A classic recipe gets a nutritious, seasonal makeover without sacrificing flavor.
Recipe adopted from www.skinnytaste.com
Make it a meal by adding a layer of chopped spinach, broccoli, zucchini, or any of your favorite veggies. Steam or lightly sauté veggies in a non-stick skillet until just barely tender (do not overcook) to release water before adding to lasagna. Veggies will bulk up lasagna with nutrients instead of calories.
2 cups marinara sauce
3 cups roasted spaghetti squash (1 large spaghetti squash)
1 cup part-skim ricotta
8 teaspoons grated parmesan cheese
6 ounces part-skim shredded mozzarella
Crushed red pepper or ground pepper to taste
To roast spaghetti squash: Cut the squash in half lengthwise, scoop out the seeds and fibers with a spoon. Place on a baking sheet, cut side up, and sprinkle with salt and pepper. Bake at 350 degrees for about an hour, or until the skin gives easily under pressure and the inside is tender. Remove from oven and let it cool 10 minutes. Using a fork, scrape out the squash flesh a little at a time. It will separate into spaghetti-like strands. Measure 3 cups for lasagna recipe. Drain off any excess liquid.

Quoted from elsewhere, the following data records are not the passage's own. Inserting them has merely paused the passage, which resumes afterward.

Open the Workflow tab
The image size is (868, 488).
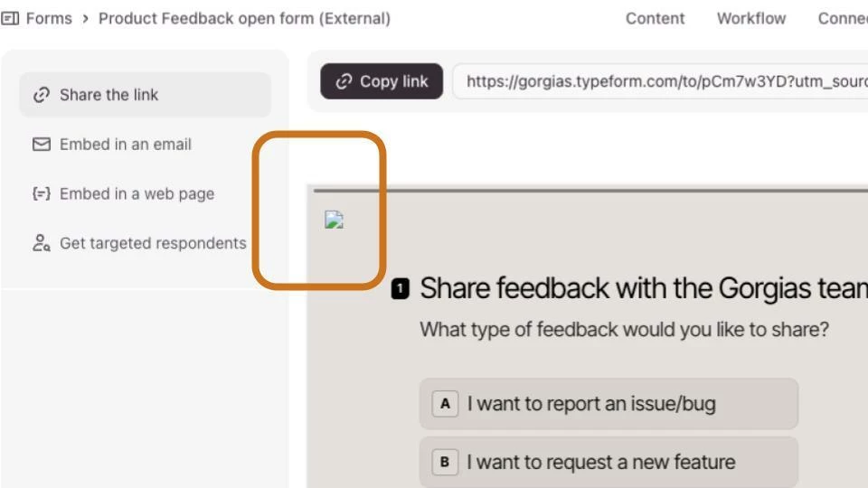(x=750, y=18)
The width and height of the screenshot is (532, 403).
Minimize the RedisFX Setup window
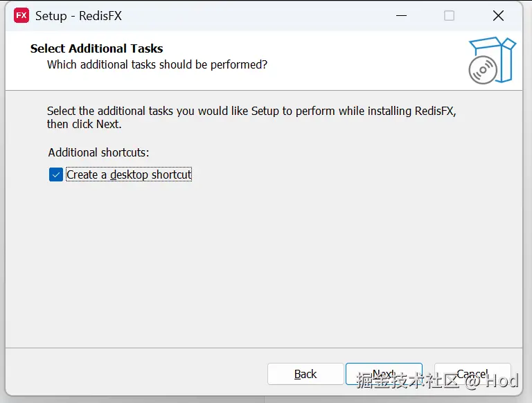tap(402, 15)
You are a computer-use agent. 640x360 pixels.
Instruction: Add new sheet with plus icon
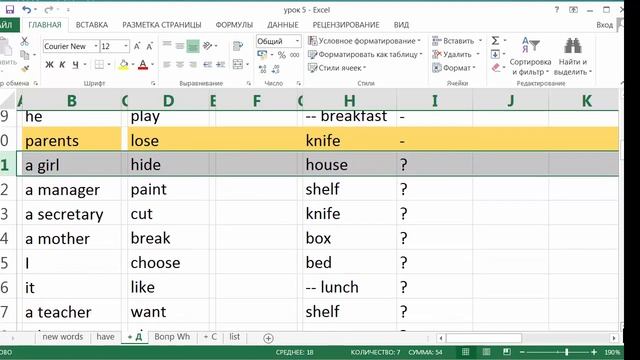[268, 338]

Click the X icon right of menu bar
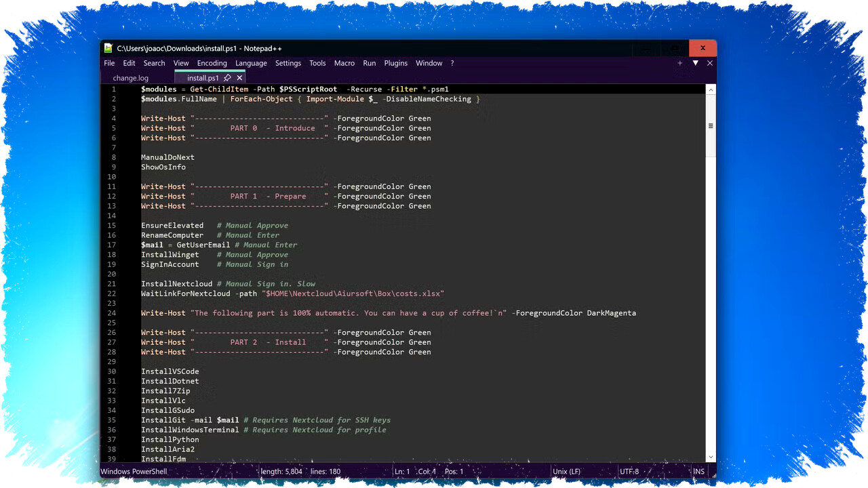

Preheat oven to 375 degrees. Spread 1 cup of marinara sauce onto bottom of baking dish. Top evenly with roasted spaghetti squash. Next, layer the ricotta cheese and sprinkle with half of the parmesan and mozzarella. Add the remaining sauce and finish with the remaining parmesan and mozzarella. Sprinkle with pepper.
Cover with foil and bake for 15 - 20 minutes, or until the cheese is melted and the edges begin to bubble; uncover and cook an additional 5 minutes.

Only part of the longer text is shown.